JOSHUA MOHR is the author of four novels, including Damascus, which The New York Times called “Beat-poet cool.” He’s also written Some Things that Meant the World to Me, one of O Magazine’s Top 10 reads of 2009 and a San Francisco Chronicle best-seller, as well as Termite Parade, an Editors’ Choice on The New York Times Best Seller List. He lives in San Francisco and teaches in the MFA program at USF. His latest novel Fight Song was published in February 2013.
Wednesday, March 12, 2:35pm, Hagerty Lounge
"Distraction and Poetry" by Norma Cole
After I decide to play with the fact of doing an interview, as in “make something up,” I am faced with the notion of “making up” a piece of work to base the interview on. I did, and it’s called “Distraction.” I then begin to think about that wonderful essay by Robert Creeley, “Was That a Real Poem or Did You Just Make It Up Yourself?” So—is there any distinction between “just making something up” and writing “a real poem?”
NORMA COLE is a poet, painter and translator. Win These Posters and Other Unrelated Prizes Inside is her most recent book of poetry. Other books of poetry include Natural Light, Where Shadows Will: Selected Poems 1988—2008 and Spinoza in Her Youth.

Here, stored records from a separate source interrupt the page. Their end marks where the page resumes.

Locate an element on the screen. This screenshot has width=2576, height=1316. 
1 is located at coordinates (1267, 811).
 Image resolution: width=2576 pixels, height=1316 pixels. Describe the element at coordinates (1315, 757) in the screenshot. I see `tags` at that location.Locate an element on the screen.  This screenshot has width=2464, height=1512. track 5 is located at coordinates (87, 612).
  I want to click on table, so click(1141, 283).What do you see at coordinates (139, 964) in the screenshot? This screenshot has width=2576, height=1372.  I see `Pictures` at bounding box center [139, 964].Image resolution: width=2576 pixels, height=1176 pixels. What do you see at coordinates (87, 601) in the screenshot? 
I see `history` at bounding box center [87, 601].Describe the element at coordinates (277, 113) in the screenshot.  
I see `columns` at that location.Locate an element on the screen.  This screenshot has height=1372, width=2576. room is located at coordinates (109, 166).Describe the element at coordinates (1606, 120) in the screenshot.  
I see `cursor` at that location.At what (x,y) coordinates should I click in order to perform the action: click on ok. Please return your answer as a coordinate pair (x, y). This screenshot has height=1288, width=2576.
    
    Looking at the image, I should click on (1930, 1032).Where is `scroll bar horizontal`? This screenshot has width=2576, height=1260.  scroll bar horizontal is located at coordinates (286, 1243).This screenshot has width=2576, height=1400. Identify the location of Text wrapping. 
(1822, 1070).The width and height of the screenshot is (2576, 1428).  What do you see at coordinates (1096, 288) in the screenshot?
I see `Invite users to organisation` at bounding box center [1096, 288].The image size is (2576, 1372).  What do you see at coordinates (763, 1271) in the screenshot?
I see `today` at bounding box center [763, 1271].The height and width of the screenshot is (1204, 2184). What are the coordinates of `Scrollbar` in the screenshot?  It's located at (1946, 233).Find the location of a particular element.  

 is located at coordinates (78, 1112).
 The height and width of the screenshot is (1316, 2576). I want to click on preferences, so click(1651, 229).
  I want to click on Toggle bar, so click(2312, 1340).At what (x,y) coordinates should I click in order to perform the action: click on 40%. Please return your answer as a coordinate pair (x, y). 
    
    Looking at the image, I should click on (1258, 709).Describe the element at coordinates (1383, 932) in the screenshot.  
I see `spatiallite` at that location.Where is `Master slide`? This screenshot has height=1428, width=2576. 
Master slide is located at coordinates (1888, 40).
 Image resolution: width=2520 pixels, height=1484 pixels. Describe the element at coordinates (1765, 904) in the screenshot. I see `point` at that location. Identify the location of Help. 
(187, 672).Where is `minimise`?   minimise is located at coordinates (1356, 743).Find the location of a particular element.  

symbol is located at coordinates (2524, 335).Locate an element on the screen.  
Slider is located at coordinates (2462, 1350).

Wednesday, April 9, 2:35pm, Hagerty Lounge
"From Journalism to Creative Nonfiction" by Kaya Oakes
As an emerging genre, creative nonfiction doesn't have a lot of rules. But it does have roots in journalism, and in the personal essay, stretching back to Montaigne. What are the boundaries between journalism and creative writing, and where can we bend them, and in some cases, break them? How much does the "I" narrator matter when we merge creative techniques with journalistic ones? How much can we borrow techniques from anthropology, archeology, and even philosophy, to create what Jeff Sharlett calls "mutant journalism?" And are creative nonfiction writers really just fancy journalists in the end?
KAYA OAKES' third book, a hybrid memoir/ethnography/theological rant, Radical Reinvention, was published by Counterpoint Press in 2012. Her previous nonfiction book, Slanted and Enchanted: The Evolution of Indie Culture, was published by Henry Holt in 2009 and was selected as a San Francisco Chronicle notable book. She’s also the author of a collection of poetry, Telegraph, which received the Transcontinental Poetry Prize from Pavement Saw Press.